On the face of it, what we see is strange. We see the create command
three times, once in STL_QUERYTEXT
and twice in
STL_DDLTEXT
, and then we see in STL_QUERYTEXT
a final command of SELECT
, which is being used for a
padb_fetch_sample
, which is a query typically issued by
ANALYZE
.
Now, I have in fact observed in the past that which is logged in
these system tables is not strictly the text of the commands
issued. This can be seen here in the final command, which is a status
message followed by SQL, or in the messages logged by
VACUUM
, which behaves in the same way.
If you approach these tables expecting them to behave as they are described in the docs and as their names indicate, and to contain only DDL/SQL commands, you will be disappointed. You will need to parse the output, it can be arbitrary, and you have no idea what it can be until you happen to see it.
What I think is actually happening here is that the text in
STL_DDLTEXT
is a bug, and the wrong SQL text is being
logged.
If we examine the counts of tables, views and procedures before and
after CREATE MATERIALIZED VIEW
, we see the command creates
one table, one view and one procedure.
I think what’s happening is that the first command is the
CREATE MATERIALIZED VIEW
we actually issued, which must be
creating the view and since this it the first command and so the table
which will be created does not yet exist, it must be this view is
created with late binding; and the second and third commands are
actually a CREATE PROCEDURE
followed by a
CREATE TABLE AS
, and the final command is the automatic
sampling of data performed by the inherent ANALYZE
issued
by CREATE TABLE AS
.
A materialized view, then, is a normal view (with the name passed by
the caller to CREATE MATERIALIZED VIEW
) which points at a
normal table created by Redshift, which is used to store the
materialized rows, but we also have a mysterious (but to be explained)
procedure.
This explains why materialized views are listed in
pg_class
with the relkind
‘v’; what we’re
seeing there is the view part of the materialized view.

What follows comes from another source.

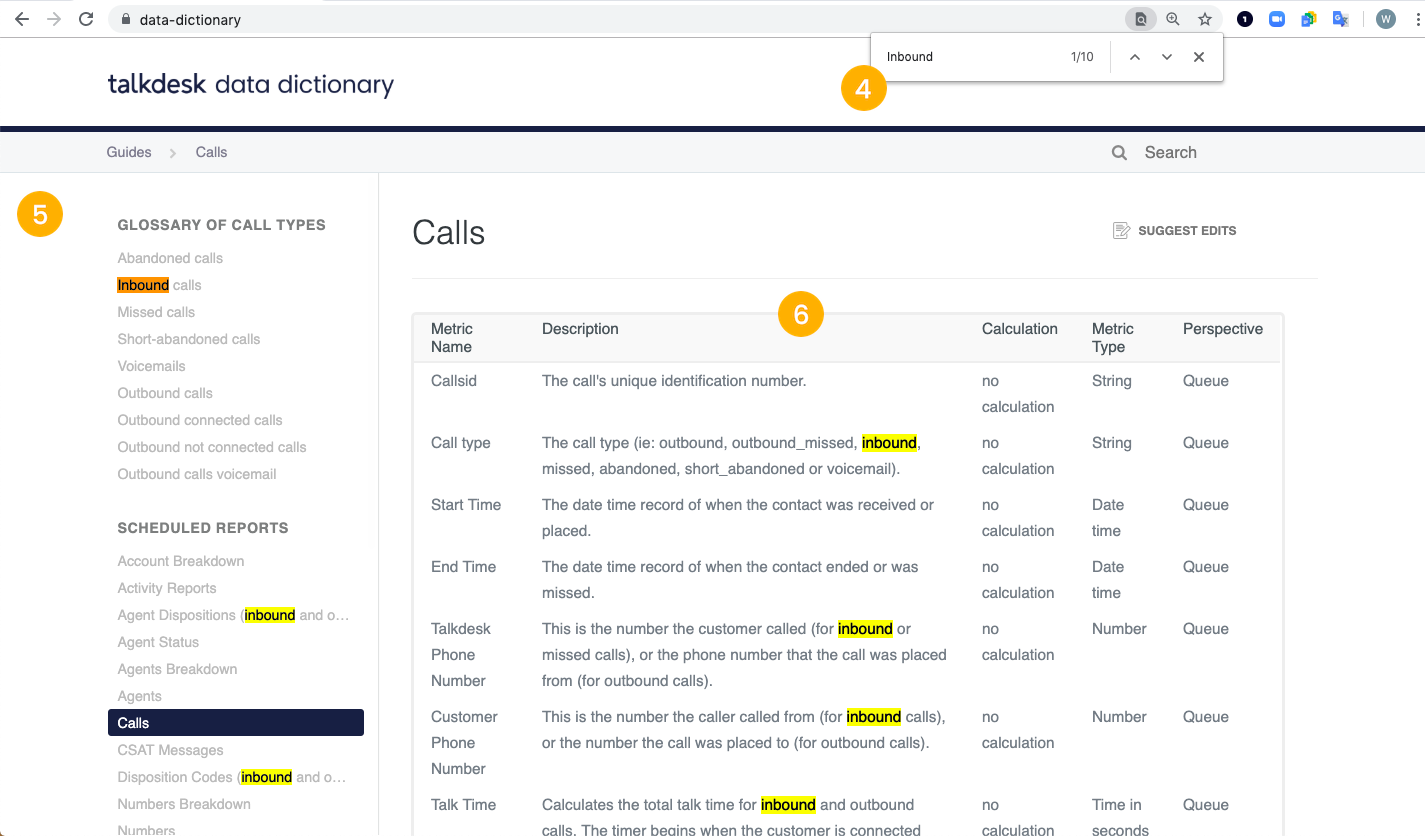Click the Guides breadcrumb item
This screenshot has width=1425, height=836.
click(x=128, y=152)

This is though a colossal blunder, as the only way now I can get a
list of normal views from pg_class
is to list all views,
and then EXCEPT
from that list the list of materialized
view names from STV_MV_INFO
. Whomever had this happen was
asleep at the wheel.
Moreover, this is in fact also a breaking change, because I have
replacement system tables which show information about normal views, and
they abruptly began also showing information about materialized views;
and the SQL recorded in the system tables for a normal view is not the
entire CREATE VIEW
command, but only the SQL statement
given to CREATE VIEW
to define the view, but the SQL
recorded in the system tables for a materialized view is the entire
CREATE MATERIALIZED VIEW
command, so it’s two breaking
changes.
The same problem is also seen in pg_views
, which is now
showing materialized views as well as normal views.
When it comes to databases, where they are so central and critical as core components of larger systems - like operating system kernels - breaking changes are almost verboten. If you are going to make them, you telegraph them in advance to the user base and you announce them when they happen and you document them heavily.
Silent breaking changes, with no announcement and no documentation, are so profoundly and completely off-the-map they are utterly inconceivable. No dev team would do this, from awareness of their users’ needs and because of the catastrophic loss of trust and reputation - and every now and then, I see such a change being made in Redshift. It’s not a one-off thing.
I think the devs are unaware of the impact their changes are having on end-users.
It is now the mysterious procedure comes into play.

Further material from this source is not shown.